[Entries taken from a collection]
Content starts

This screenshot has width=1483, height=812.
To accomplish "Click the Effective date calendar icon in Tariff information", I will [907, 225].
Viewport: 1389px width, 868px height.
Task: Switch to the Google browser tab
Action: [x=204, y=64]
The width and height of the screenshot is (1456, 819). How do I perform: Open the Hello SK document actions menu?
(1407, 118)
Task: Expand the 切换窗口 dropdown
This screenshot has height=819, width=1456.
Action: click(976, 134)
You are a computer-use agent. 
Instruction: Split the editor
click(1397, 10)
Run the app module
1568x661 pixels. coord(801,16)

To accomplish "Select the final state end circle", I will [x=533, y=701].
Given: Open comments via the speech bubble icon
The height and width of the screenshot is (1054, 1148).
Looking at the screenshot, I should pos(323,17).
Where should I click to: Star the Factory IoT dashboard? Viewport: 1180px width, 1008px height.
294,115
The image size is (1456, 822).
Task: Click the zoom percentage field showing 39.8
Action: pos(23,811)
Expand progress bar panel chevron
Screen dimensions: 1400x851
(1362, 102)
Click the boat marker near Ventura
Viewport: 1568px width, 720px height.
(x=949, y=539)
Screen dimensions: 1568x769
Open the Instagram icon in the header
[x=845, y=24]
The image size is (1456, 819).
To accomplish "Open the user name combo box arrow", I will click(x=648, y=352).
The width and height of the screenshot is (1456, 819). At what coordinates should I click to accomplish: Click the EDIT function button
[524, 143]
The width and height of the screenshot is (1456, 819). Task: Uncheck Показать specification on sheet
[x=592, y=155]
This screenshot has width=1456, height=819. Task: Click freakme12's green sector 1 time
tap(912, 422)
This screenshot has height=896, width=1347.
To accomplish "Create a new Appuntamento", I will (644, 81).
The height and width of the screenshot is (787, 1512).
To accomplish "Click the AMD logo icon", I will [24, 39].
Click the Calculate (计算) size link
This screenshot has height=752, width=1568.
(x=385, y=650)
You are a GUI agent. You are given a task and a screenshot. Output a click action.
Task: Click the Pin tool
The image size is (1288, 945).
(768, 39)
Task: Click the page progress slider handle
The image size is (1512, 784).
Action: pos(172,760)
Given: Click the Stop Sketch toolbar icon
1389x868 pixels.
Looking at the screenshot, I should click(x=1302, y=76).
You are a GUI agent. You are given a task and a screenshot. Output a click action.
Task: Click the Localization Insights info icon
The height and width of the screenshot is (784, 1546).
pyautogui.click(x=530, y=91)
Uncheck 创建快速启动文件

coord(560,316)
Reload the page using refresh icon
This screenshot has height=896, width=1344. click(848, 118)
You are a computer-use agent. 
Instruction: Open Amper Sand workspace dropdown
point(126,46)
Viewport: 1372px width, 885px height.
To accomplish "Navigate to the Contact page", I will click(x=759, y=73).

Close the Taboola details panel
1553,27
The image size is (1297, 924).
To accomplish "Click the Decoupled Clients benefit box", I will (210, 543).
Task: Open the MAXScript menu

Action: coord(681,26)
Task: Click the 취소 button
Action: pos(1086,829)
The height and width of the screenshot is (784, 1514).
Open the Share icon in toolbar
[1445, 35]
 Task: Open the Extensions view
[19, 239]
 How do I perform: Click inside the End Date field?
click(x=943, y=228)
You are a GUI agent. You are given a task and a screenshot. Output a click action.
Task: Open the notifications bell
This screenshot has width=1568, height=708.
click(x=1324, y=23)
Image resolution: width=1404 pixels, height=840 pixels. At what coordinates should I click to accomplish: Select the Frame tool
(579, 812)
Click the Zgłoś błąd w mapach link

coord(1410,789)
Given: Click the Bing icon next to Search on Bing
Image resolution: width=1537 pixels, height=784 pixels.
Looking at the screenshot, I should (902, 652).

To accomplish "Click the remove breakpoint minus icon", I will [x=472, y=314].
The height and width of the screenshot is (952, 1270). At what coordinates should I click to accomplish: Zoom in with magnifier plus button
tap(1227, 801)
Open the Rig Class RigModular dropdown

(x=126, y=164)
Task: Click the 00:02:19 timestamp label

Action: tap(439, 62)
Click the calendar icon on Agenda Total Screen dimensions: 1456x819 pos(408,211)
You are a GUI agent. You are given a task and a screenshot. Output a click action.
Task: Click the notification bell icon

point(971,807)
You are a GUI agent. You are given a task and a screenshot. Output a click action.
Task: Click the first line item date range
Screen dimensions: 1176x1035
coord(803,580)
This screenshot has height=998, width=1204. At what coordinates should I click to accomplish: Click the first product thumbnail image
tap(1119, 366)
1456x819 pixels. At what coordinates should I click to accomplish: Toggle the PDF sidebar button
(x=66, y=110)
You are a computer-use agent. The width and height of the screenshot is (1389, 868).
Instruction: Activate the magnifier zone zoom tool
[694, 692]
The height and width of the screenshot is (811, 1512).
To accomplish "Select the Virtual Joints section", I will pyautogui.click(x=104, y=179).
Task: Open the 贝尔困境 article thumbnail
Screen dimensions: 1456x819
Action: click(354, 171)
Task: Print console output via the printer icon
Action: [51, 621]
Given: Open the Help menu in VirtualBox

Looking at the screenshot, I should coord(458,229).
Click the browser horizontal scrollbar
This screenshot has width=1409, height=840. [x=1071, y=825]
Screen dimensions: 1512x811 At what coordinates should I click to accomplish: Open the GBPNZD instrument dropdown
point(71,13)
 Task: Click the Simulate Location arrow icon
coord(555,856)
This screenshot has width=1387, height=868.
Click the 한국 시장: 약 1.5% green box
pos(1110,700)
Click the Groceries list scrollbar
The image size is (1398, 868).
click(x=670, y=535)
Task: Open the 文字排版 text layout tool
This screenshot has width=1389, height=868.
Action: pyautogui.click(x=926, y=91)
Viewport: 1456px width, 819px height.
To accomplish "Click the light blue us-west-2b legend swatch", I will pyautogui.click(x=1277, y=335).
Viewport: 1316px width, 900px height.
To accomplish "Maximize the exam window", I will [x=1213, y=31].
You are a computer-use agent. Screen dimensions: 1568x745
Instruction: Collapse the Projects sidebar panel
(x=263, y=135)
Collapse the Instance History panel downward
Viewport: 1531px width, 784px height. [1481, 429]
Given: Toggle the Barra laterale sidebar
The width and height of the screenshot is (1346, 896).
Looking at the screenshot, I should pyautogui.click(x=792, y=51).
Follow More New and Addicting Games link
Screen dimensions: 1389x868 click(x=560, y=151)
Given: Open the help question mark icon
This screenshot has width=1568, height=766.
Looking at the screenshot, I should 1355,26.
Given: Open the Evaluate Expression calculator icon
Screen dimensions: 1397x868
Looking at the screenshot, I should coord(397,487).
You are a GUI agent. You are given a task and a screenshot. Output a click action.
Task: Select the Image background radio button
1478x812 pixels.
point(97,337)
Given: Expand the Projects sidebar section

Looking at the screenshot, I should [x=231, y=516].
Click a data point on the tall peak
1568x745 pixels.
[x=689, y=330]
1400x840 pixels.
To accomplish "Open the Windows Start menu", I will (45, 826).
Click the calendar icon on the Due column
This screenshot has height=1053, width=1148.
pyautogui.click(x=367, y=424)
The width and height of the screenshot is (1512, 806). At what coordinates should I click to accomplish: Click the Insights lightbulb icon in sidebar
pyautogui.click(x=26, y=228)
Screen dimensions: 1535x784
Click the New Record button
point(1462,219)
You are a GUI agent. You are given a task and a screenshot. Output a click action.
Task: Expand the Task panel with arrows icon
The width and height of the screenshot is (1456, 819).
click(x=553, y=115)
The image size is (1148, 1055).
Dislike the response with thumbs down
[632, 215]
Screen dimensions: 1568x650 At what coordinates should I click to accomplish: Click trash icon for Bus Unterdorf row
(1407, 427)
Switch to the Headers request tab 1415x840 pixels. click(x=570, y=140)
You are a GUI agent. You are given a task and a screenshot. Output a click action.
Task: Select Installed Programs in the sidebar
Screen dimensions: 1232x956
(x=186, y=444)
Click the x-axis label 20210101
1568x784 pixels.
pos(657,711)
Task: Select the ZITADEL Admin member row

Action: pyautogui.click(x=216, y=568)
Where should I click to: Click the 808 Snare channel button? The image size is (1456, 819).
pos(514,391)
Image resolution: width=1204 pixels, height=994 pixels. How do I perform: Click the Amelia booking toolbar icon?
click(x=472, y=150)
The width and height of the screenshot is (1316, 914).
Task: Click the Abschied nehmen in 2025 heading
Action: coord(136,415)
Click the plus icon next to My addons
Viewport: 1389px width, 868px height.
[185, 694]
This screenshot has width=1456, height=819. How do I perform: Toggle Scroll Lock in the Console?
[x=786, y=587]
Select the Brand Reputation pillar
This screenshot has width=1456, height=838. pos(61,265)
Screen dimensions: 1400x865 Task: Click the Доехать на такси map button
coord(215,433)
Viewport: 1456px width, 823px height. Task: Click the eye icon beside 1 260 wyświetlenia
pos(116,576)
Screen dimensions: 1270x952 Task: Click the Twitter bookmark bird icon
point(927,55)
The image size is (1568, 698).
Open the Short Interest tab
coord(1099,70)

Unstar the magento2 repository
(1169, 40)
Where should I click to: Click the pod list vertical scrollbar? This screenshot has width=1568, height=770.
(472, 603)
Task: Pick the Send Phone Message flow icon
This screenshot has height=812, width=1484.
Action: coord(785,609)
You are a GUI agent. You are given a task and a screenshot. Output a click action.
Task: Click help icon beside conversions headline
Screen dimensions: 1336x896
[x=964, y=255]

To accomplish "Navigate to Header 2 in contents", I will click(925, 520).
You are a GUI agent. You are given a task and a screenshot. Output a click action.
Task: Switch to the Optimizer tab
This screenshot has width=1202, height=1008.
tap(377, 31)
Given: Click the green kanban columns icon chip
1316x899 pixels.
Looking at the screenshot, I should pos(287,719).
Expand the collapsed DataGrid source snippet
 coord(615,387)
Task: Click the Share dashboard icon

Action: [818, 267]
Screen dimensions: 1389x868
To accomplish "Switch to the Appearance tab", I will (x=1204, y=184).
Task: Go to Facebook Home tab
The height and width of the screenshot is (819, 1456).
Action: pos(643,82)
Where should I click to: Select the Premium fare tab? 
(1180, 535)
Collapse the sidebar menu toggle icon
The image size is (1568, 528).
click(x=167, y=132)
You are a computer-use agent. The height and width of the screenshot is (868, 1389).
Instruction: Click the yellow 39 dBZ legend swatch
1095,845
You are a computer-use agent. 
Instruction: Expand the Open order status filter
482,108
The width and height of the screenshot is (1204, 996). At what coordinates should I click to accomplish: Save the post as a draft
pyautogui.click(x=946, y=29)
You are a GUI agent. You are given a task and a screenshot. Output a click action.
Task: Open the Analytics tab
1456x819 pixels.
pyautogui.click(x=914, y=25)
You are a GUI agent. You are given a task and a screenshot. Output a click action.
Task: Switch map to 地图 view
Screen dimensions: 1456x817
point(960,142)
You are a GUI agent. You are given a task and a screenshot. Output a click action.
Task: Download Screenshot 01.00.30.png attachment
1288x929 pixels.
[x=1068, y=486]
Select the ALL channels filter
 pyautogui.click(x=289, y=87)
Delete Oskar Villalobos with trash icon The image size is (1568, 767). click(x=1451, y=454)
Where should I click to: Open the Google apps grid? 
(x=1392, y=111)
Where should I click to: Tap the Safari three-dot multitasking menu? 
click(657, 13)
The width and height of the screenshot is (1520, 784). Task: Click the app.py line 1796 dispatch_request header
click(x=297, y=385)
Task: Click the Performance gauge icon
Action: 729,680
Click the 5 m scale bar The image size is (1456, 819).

Content ends

Give only the number of lines in the data that include the string "Navigate".

Expected answer: 2